Rick Perry's foreign policy: Too 'confused'?

Sometimes he sounds like Israel's best friend. Other times he sounds like a liberal critic of "military adventurism." Just what does this Texan believe, anyway?

Texas Gov. Rick Perry (R)
(Image credit: Win McNamee/Getty Images)

Almost every pundit agrees that jobs and the economy will be the big issues in the 2012 election. But the U.S. is still fighting multiple wars, facing huge economic and military challenges from China, and dealing with a Middle East undergoing its biggest upheaval in generations. What does Republican presidential frontrunner Rick Perry think about these situations? So far, the Texas governor has criticized "military adventurism," advocated "taking the fight to the enemy wherever they are," backed building schools in Afghanistan, and urged that it's time to bring the troops home — leading to charges that his foreign policy views are "confused," "inconsistent, muddled, and sometimes contradictory." Are they?

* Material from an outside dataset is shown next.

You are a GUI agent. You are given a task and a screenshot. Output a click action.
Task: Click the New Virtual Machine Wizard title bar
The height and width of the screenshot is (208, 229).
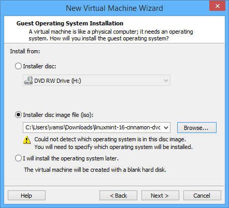(x=115, y=8)
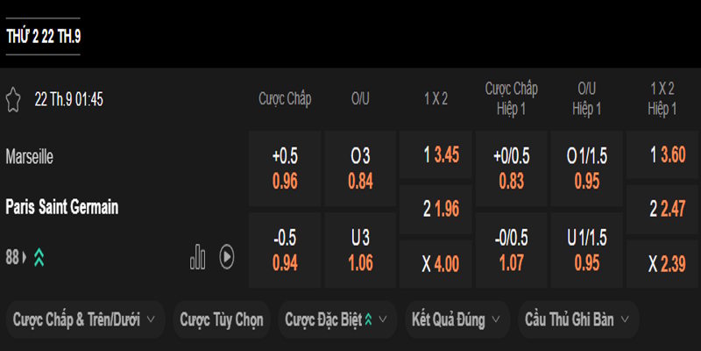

Perry's views are hard to pin down: The Texas governor is in hot water with the "hawkish Republican Right" over his talk of withdrawing from Afghanistan, says Ali Gharib at ThinkProgress. After Perry gave hope to neoconservatives by getting "the Bush foreign policy band back together" to advise him, the Texan now seems to be backing off toward some as-yet-undetermined "middle ground." The result? His "Afghanistan war strategy sounds an awful lot like President Obama's."